Customer research showed that people wanted a better shopping experience at Macy’s, the company said, whether with improved visual merchandising or more help from store workers. The sale of some of its assets could help underwrite such improvements, including revamping the merchandise assortment and adding more workers in areas like the shoes and women’s ready-to-wear departments.

Macy’s will increase the number of workers in some of its stores, using data to determine the appropriate staffing levels and training workers on how to recommend products to shoppers and assist them better in the fitting rooms.

Mr. Spring, who spent four decades at Bloomingdale’s, took the corporate reins at a challenging time. In December, an investor group submitted a bid that would take Macy’s private at a value of $5.8 billion. The investors, Arkhouse Management and Brigade Capital Management, said that unless the retailer began sharing nonpublic information with them, they might take their offer to shareholders.

The activists have since nominated nine individuals to Macy’s board. The company said in a statement last week that the activists had not provided financing details and had instead chosen to start the proxy contest. On Tuesday, Mr. Spring told analysts that Macy’s board was evaluating the candidates but asked that their questions pertained only to the retailer’s financial results and three-year strategy that it had announced.

A representative of the investor groups did not respond to a request for comment on Tuesday.

After an initial sales boost from consumer spending on all manner of items early in the pandemic, Macy’s has had a sales slump.

On Tuesday, the company also reported earnings for the fourth quarter, which included the holiday shopping season. Net sales of $8.1 billion were in line with analysts’ estimates. Sales at both Macy’s and Bloomingdale’s were down from a year earlier, while those at Bluemercury rose 2.3 percent — a sign that shoppers were continuing to gravitate toward the beauty and skin-care categories.

The company said it would incur a $1 billion charge related to the restructuring and closing of the stores. Shares were up nearly 4 percent in trading on Tuesday afternoon.

Sales have fallen as Macy’s has struggled to win over the next generation of shoppers and compete in a world increasingly oriented toward e-commerce.

“Macy’s just hasn’t put its best foot forward for the consumer, so consumers have abandoned it and shopped elsewhere,” said Neil Saunders, managing director of the research firm GlobalData. “This is a bit of a turning point for Macy’s.”

Mr. Saunders said the announcement was a sign Macy’s management was trying to convince investors — who had grown frustrated with the company’s weak profit margins — that it was capable of addressing the retailer’s challenges.

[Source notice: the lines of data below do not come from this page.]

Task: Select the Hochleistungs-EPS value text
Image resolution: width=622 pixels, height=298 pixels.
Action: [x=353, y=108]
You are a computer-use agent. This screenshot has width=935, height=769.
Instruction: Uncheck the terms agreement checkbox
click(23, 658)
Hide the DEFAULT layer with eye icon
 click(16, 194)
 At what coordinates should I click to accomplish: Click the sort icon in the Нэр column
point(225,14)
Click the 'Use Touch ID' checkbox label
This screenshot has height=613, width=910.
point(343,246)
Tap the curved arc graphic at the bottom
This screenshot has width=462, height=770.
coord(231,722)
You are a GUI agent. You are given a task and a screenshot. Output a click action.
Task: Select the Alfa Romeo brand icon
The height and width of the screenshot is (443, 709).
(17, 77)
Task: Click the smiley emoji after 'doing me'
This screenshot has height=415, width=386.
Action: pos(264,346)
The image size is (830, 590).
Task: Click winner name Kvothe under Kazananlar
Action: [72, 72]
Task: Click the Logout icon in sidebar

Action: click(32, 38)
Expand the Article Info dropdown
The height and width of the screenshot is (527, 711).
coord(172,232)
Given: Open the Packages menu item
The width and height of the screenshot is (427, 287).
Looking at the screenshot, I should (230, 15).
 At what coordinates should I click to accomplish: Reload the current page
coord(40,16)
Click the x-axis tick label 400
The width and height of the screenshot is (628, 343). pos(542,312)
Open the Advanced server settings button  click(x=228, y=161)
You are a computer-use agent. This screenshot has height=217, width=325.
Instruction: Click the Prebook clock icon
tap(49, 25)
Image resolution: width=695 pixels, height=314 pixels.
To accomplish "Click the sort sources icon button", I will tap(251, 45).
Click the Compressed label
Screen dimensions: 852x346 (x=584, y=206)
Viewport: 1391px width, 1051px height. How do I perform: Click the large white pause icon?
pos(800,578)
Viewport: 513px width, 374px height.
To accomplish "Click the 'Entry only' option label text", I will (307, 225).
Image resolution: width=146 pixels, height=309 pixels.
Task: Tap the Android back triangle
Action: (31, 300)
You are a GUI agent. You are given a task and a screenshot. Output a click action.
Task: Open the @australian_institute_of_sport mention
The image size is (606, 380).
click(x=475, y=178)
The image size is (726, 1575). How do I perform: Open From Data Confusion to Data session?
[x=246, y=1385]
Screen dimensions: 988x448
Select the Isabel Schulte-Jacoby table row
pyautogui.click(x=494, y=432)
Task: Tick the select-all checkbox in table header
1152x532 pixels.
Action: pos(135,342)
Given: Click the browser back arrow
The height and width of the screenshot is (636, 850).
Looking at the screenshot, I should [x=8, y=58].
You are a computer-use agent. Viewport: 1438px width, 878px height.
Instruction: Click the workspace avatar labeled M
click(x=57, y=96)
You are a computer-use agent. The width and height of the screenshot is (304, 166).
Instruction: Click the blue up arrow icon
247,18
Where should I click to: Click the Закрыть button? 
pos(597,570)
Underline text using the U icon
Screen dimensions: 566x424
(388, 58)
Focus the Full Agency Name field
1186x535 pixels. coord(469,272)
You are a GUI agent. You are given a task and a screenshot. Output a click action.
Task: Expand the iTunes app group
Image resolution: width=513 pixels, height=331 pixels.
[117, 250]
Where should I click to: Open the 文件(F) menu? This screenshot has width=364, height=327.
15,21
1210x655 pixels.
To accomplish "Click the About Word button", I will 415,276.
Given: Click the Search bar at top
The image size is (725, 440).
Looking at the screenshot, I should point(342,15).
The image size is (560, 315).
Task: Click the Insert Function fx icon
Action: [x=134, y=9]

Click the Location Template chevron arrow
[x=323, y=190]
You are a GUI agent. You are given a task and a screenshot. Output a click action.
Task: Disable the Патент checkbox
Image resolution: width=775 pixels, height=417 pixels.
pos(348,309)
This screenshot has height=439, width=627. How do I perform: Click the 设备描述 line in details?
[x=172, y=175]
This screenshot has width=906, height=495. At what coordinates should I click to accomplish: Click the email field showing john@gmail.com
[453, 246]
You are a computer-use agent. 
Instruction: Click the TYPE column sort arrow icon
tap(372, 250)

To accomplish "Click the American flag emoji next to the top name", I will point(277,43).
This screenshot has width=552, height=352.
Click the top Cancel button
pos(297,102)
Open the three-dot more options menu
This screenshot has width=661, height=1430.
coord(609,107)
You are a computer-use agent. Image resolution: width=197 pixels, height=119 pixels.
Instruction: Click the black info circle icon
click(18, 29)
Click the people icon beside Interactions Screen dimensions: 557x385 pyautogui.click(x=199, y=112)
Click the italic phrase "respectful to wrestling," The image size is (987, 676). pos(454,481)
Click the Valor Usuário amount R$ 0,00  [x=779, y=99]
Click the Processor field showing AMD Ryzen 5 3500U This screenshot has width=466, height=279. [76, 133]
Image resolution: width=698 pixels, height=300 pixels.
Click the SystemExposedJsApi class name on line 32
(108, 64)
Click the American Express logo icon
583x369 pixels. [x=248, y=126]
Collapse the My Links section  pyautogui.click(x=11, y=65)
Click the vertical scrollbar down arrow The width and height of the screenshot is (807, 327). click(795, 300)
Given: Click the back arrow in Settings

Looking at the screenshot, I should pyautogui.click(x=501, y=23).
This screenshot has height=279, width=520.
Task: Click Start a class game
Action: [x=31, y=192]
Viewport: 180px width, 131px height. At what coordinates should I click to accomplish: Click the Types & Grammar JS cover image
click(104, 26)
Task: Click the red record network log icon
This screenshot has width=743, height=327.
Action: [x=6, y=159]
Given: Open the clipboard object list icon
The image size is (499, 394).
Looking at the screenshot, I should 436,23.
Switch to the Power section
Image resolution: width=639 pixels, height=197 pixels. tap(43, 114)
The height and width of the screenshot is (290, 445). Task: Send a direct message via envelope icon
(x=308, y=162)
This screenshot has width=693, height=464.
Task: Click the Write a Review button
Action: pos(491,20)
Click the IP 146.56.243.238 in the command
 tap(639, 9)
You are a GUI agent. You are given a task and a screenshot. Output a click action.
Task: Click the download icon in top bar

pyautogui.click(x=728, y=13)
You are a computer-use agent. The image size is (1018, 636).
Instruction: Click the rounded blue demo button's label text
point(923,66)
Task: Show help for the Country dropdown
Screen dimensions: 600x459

Even before he officially took over, Mr. Spring was already starting to make his mark. In January, he and the departing chief executive, Jeff Gennette, sent a memo to employees saying that the company planned to cut about 2,300 jobs, or 13 percent of its corporate work force, as it looked to better align its resources with customer behavior and to make decisions faster. The company also said it would close a handful of stores.

The last major restructuring at Macy’s was in February 2020, when the company said it would close 125 stores and cut 2,000 jobs. Then the pandemic turned many stores dark for weeks, forcing the retailer to scramble to improve its website and e-commerce offerings and figure out how to bring people back to stores once they reopened.

Mr. Spring said on Tuesday that the company would not “bite off more than we can chew” as it managed the remaining Macy’s stores. “We’ll be thoughtful, methodical and unemotional in our approach,” he said.

J. Edward Moreno contributed reporting.